4x4 Chips, Opening AMD's Architecture
Nom du Keyboard writes "Once upon a time open slots in a PC that anyone could build a card for were a good idea. PCs with them sold better than PCs without them. Now AMD is proposing another new socket that will be open for plugging in of 3rd party co-processors directly on the processor bus." They've also announced a 4x4 chipset, meant to counter Intel's Core 2 Duo chips. From the article: "Socket 4x4 will have a more immediately impact. Set for a release in the latter half of this year, it essentially lets you combine two dual-core Athlon 64 X2 or Athlon 64 FX chips to create a quad-core desktop PC now ... AMD made the point that Socket 4x4 also provides a more flexible upgrade path for a single motherboard system by letting you start with one chip and add another later on. AMD didn't talk pricing, but you can bet neither the Socket 4x4 motherboards, nor systems that use it to include two dual-core CPUs will be cheap."

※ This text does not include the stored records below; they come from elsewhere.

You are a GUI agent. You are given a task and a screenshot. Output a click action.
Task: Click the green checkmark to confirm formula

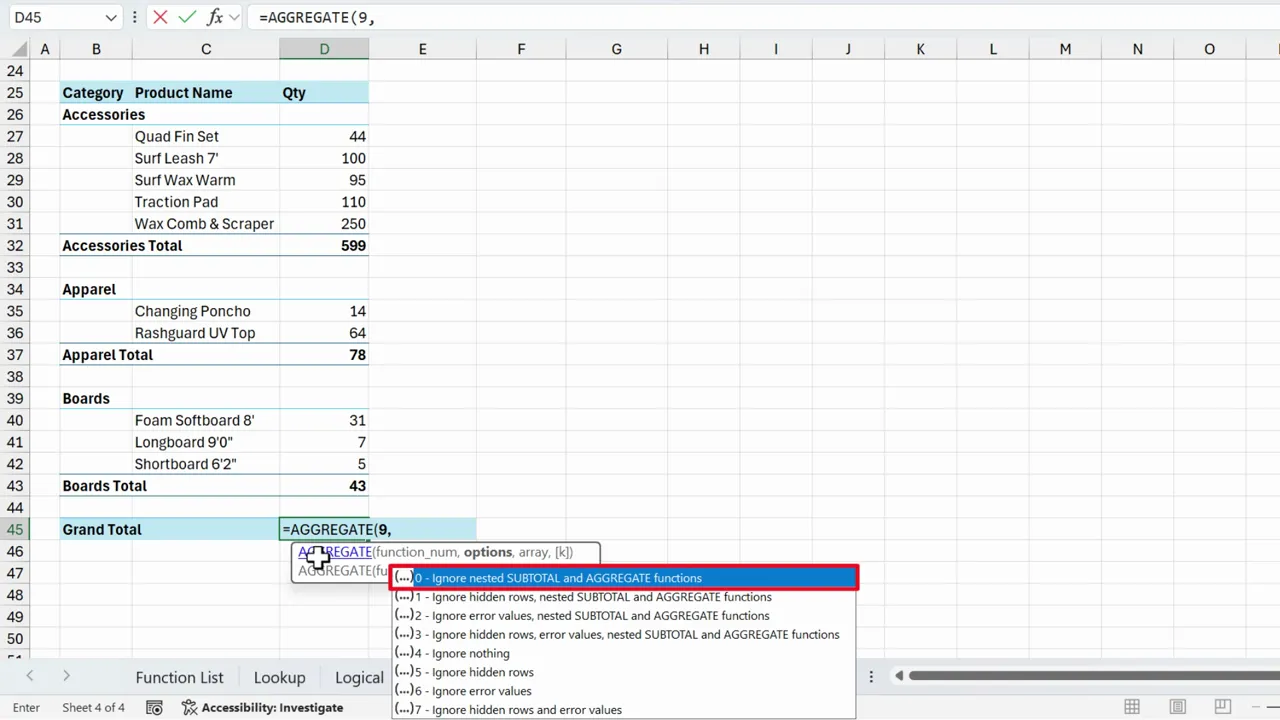(187, 17)
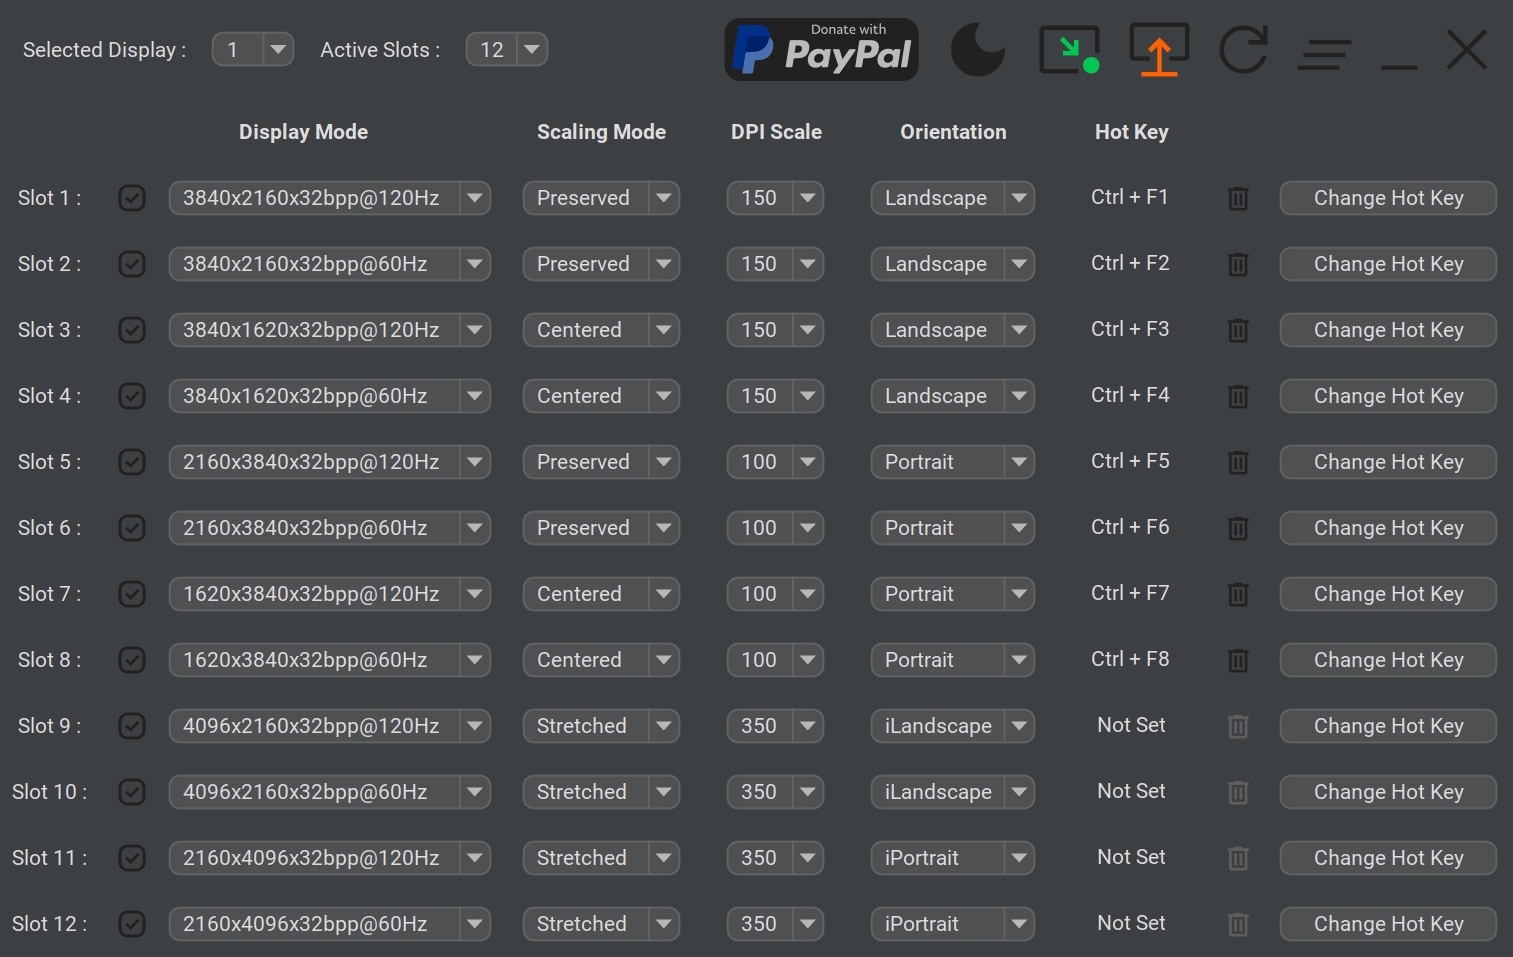Refresh display settings using the reload icon
The width and height of the screenshot is (1513, 957).
(x=1243, y=49)
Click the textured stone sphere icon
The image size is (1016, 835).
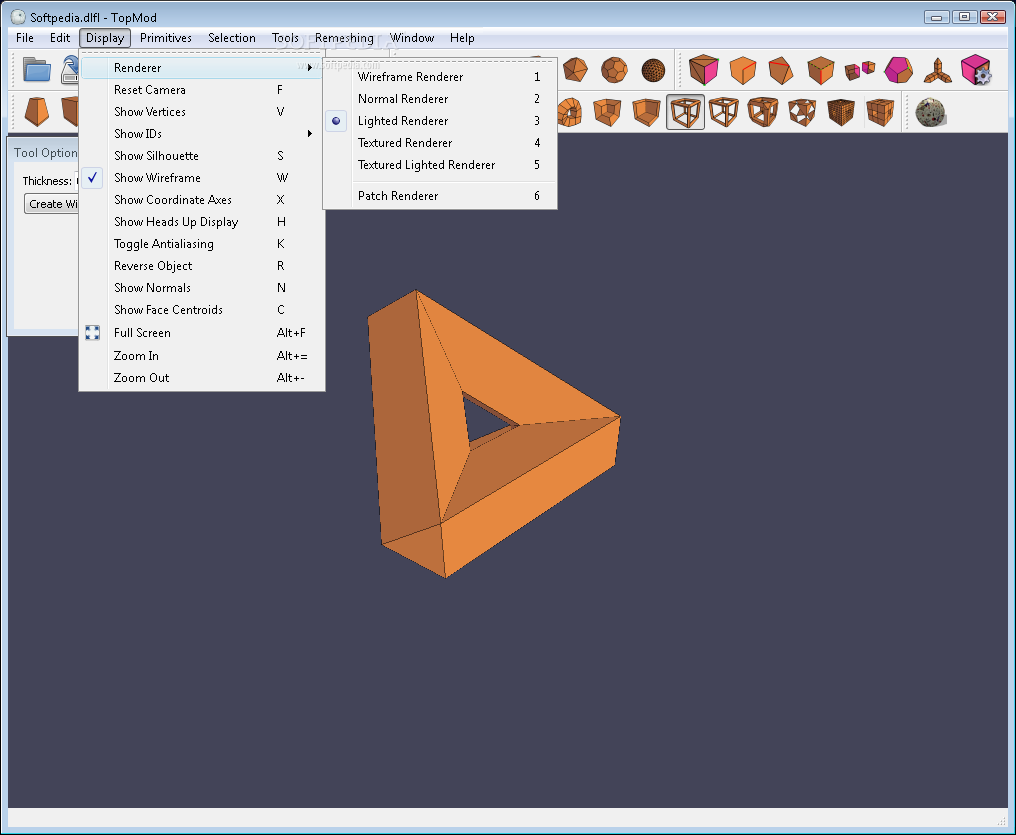pos(930,112)
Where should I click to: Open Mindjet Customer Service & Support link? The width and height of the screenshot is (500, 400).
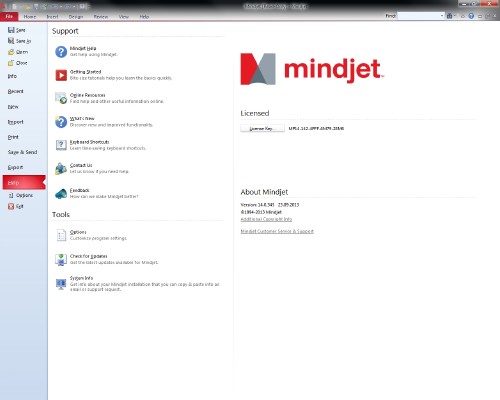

It's not a new socket, it's two Socket AM2s next to each other which accept standard AM2 processors such as the X2, which have a coherent HT link enabled on them for this use.
It's consumer version of a dual-processor Opteron motherboard, with a specific socket layout and memory system that's more directed at consumers. AMD will support this in 2007 with 4x4+ (2 quad-core processors on AM2) and in 2008 with 4x4++, whatever that may be.
These motherboards will also support two x16 PCIe graphics card slots, which if you configured using quad-SLI gives you the other 4. 4 CPU cores, 4 GPU cores.
It's mostly marketing to keep the high end benchmarks in AMD's hands, and thus the kudos, and then further sales.
Quite clear really, although I'm confused as to why AMD didn't go the MCM route on a single socket, like the Pentium D and the upcoming Kentsfield processors from Intel.